Another year, another report on how extraordinarily unaffordable housing is for low-income people nationwide and in every state, as well as the would-be state of the District of Columbia.
The National Low Income Housing Coalition’s overview of the “housing gap” focuses on rental units that the lowest tier in the official housing policy lexicon could afford and actually move into.
These are extremely low-income households — those whose incomes are at or below 30% of the median for the area they live in. NLIHC includes a sub-tier it introduced several years ago — deeply low-income households, whose incomes are half that.
Housing affordability for both, as generally means costing no more than 30% of income. So, for example, a family with one full-time, year round worker paid the federal minimum wage would have a gross income of $15,080 and thus could afford, at most, $377 a month for rent.
Acute Affordable Rental Shortage
As of 2014, the survey year NLIHC has used, there were roughly 10.4 million ELI households in the country — 24% of all renters. They could hope to rent, at an affordable rate only 3.2 million units. Virtually no affordable units for the DLIs — just about 700,000.
The shortage is surely greater than what NLIHC could report because the Census Bureau survey it uses doesn’t reach homeless people. So what we have instead are households that did rent, but mainly way above what they could afford.
Nearly three-quarters of the ELIs were severely cost-burdened, i.e. spent more than half their income for rent, plus basic utilities. A mere 7% of the DLIs weren’t so cost-burdened — not to say they weren’t cost-burdened at all, however.
Far From Enough Money Left Over for Other Needs
We can readily fathom what the cost burdens mean. Our minimum wage worker family would have, after payroll taxes, no more than $590 a month and change for all other expenses.
Low-income households with, at most, 50% of their income left spent, on average, 38% less for food and 55% less for health care than comparable households without cost burdens, the Harvard Joint Center for Housing Studies reports. Those most likely to face such trade-offs are households with children and seniors well past retirement age.
Not hard to see the long-term health consequences — and others for those children, e.g., reluctance to form trusting relationships, lags in learning the basic skills schools measure.
These and others put them at higher risk for poverty as adults, perpetuating the cycle of severe cost burdens — or worse.
Many Shortage Drivers
Both NLIHC and the Joint Center cite diverse reasons for the affordable housing shortage, e.g., foreclosures during the recession, a broader preference for renting, developers’ understandable preference for units they can charge much more for.
At the same time, rental units subsidized by Housing Choice (formerly Section 8) project-based vouchers, i.e., those that cover all but 30% of rent, plus basic utilities for specific units, are disappearing far faster than they’re being replaced.
NLIHC cites a nationwide loss of 46,000 such units over the last decade — some demolished, others no longer affordable because the contracts that bound the owners to keep their rents within the limits HUD set expired.
Add to these roughly 150,000 public housing units lost — most, though not all for ELI households. The Joint Center estimates the loss at 10,000 every year.

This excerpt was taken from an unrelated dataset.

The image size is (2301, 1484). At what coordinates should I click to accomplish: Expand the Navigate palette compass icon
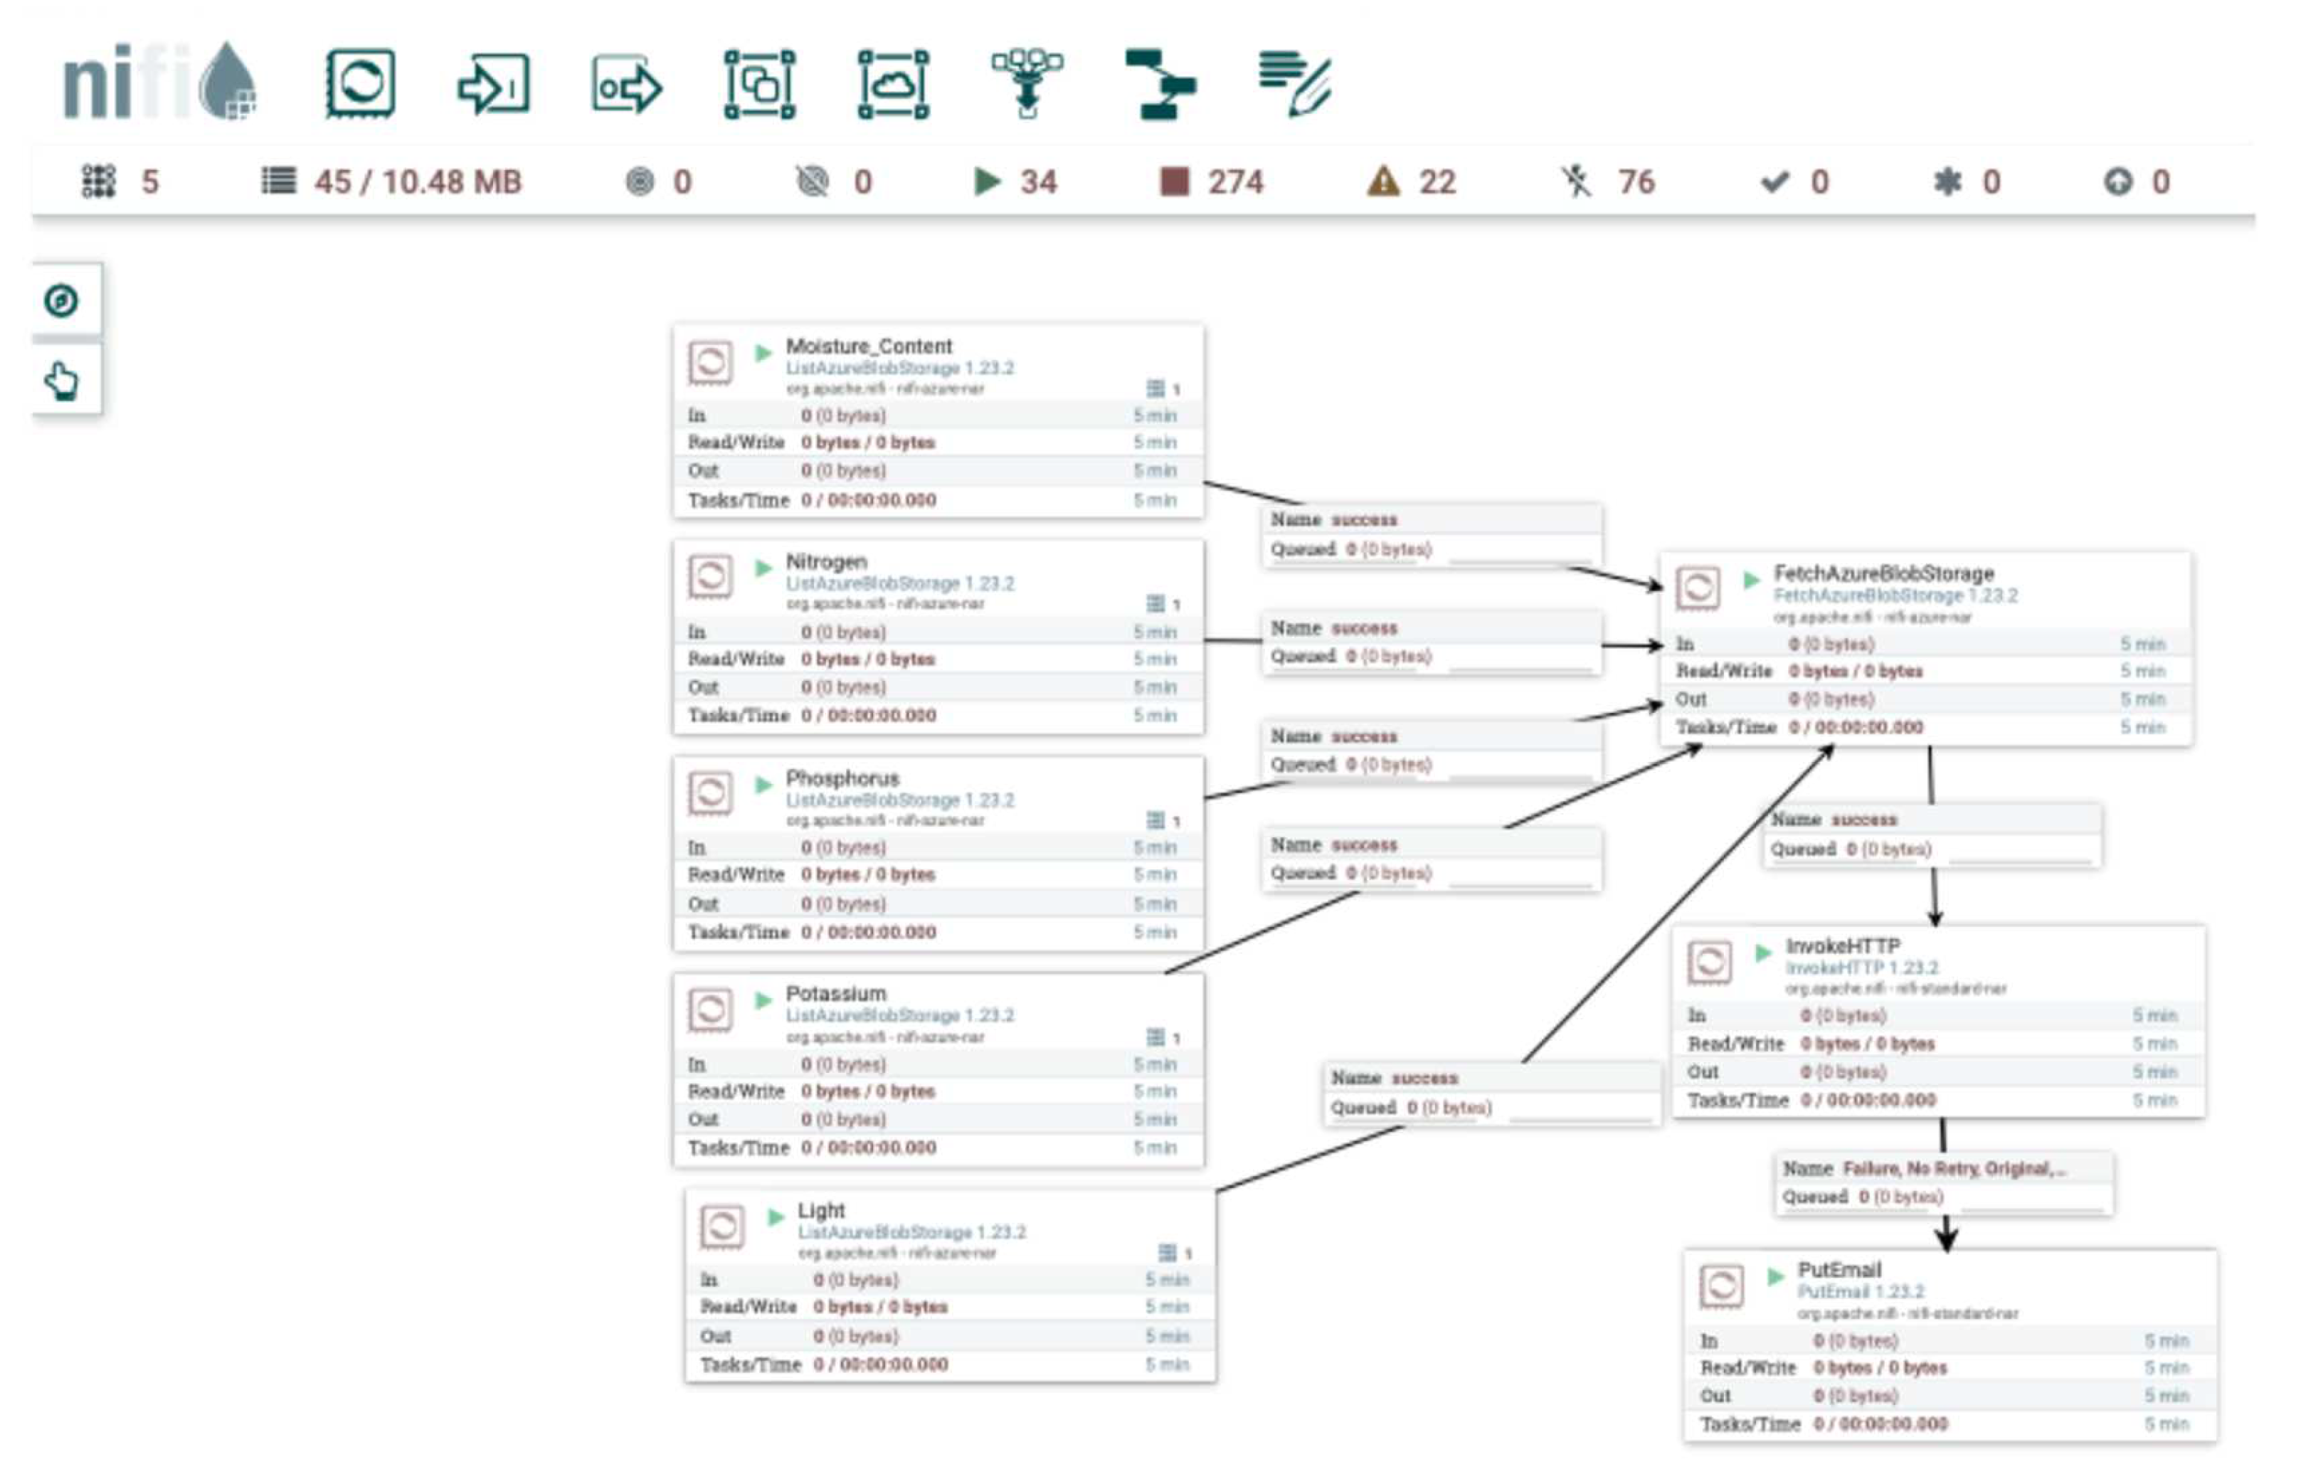62,301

This should come as no surprise to anyone who’s followed federal funding for major repairs and renovations. A study for HUD estimated the total funding need for such capital investments at more than $25.6 billion in 2010.
The total grows annually at roughly $3.4 billion, as costs rise, more units deteriorate and deteriorated units get worse, leading ultimately housing losses, but perhaps in the meantime units egregiously below any reasonable standard.
Since the 2013 across-the board budget cuts, funding for capital investments has remained virtually flat at about $1.9 billion. This isn’t the only reason so many units became so unlivable that public housing authorities closed them. NLIHC cites others, but the bottom line is lost units affordable for ELI and DLI households.
The supply-demand dynamic includes another factor. Higher-income households live in nearly half the units the ELIs could afford. If the ELIs could actually move into those units, the gap would shrink by about 2.6 million.
Now this is only one side of the story, of course. If you’ve got more income, you can afford more for housing. But incomes generally aren’t keeping pace with rent increases — quite the contrary. While rents rose, on average 7% between 2001 and 2014, incomes dropped 9%.
This average includes households that had plenty of money. Those in the bottom fifth, where we’d find the ELIs and DLIs had to cope with losses through at least 2015. Sparse federal housing assistance for them. Only about a quarter of low-income households get any at all.
This is perhaps especially notable because Congress has restored and supplemented the funding needed to offset the cut that caused public housing authorities to withhold or cancel nearly 60,000 unused tenant-based vouchers, i.e., the kind recipients can use to rent at market rates and still pay only 30% of their income.
We’ve got policy remedies, as well as reasons for the gap. But at this point, we can foresee threats to even sustaining current funding levels. More than I can do any justice to here.
But since this is supposed to be a policy-focused blog, I’ll return to them shortly.